Avi Freedman: Well, I try not to read badmoviephysics. com and look at too much of it, but I just have to say the idea that the Z axis in the third dimension was a new concept not taught at Starfleet Academy. I just couldn't really, " Oh, we're going to come up from the bottom and no one's going to expect us there," I didn't really, that sort of was like, " Eh."
Phil Gervasi: Right. I think most sci- fi nerds agree that that is probably the best one. Let's get started here, Avi. I just finished reading your eBook not long ago and I do have some questions and comments, and frankly I know that the idea of observability itself, that predates technology. I mean, we're talking about-
Avi Freedman: Well, predates networks especially, right? Network observability was the state of the resistors and electrical network type stuff.
Phil Gervasi: Yeah, but I mean, in it's pure form, observability is about looking at the components or the outputs of a system to infer its health, right, or its status.
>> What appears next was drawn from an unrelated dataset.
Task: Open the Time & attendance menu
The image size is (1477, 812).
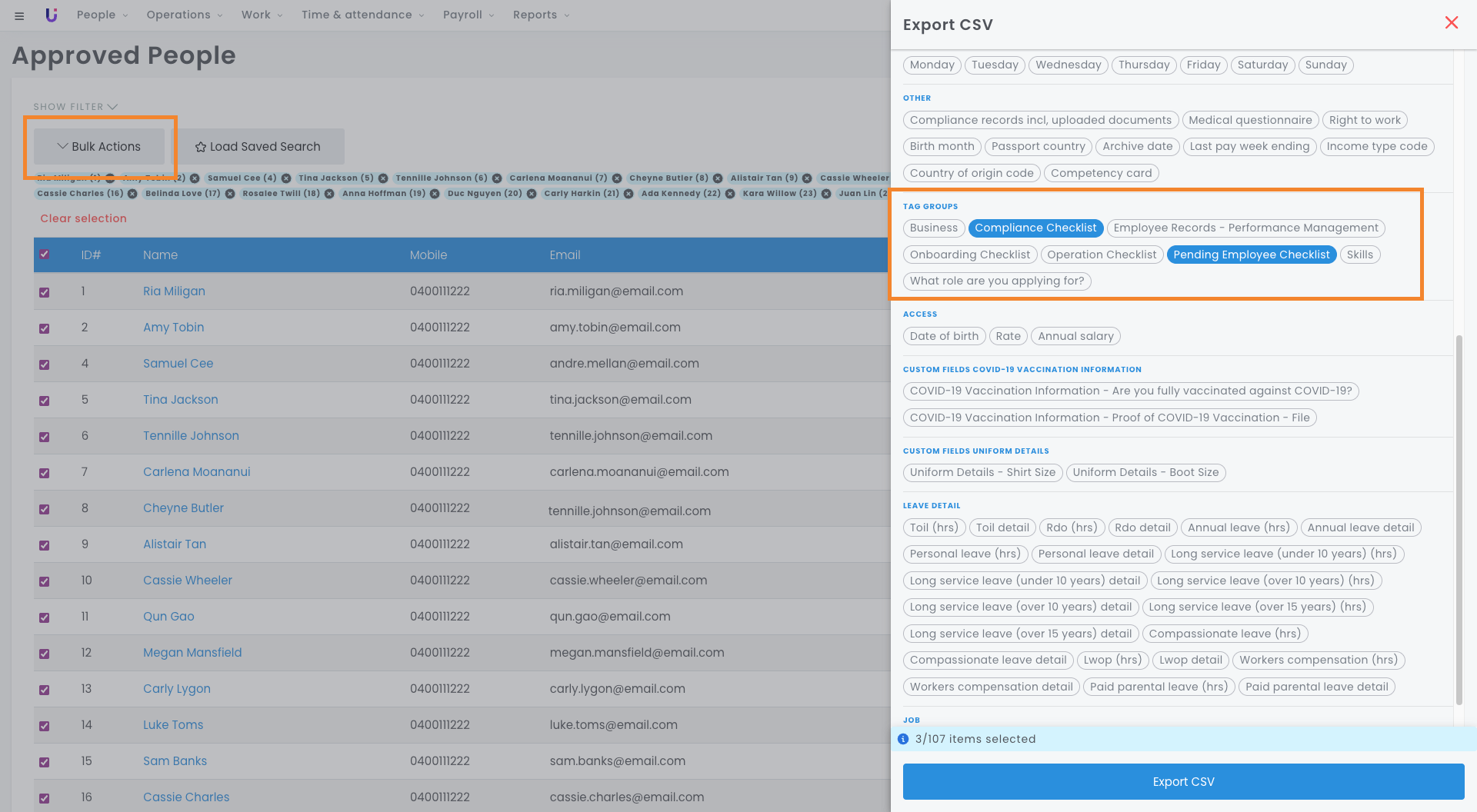Action: tap(362, 15)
Avi Freedman: Mm- hmm. Yeah.
Phil Gervasi: Yeah.
Avi Freedman: I guess I haven't seen that in a non- tech setting, but I will go look and see.
Phil Gervasi: Mm-hmm. Okay, well, then let's talk about that in the context of networking. How does that really hold true for networking considering that there are so many disparate parts?
Avi Freedman: I guess that's sort of the point. If you're peering at one port on a network trying to scry and understand and reverse engineer all the inputs that might have caused what you're seeing, then usually you're sitting there scratching your head and you can't figure it out. Especially with internet related networking, if it takes you longer to figure out what the problem is, then the duration of the problem, that's not very helpful. That's just wastes a lot of time. Sometimes things are real problems, but only for two, three hours congestion on a network that is remote to you or in towards Twilio if that's where you need to get to send your SMS. That's the whole point, is the more complex your network, the more you need to be able to see the different parts of it. Or you're just sort trying to infer what might be the problem beyond it, which is pretty difficult. When you've got cloud, you've got data center, you've got win, you've got the internet side and really you've got the applications which are, I call them nowadays, magic packet, transporters, even CDNs, right? It's not like you have a prefix and your shortest path or distance factor and you're just trying to get somewhere. People are magically load balancing traffic around and those are things that are important to see from a telemetry perspective too.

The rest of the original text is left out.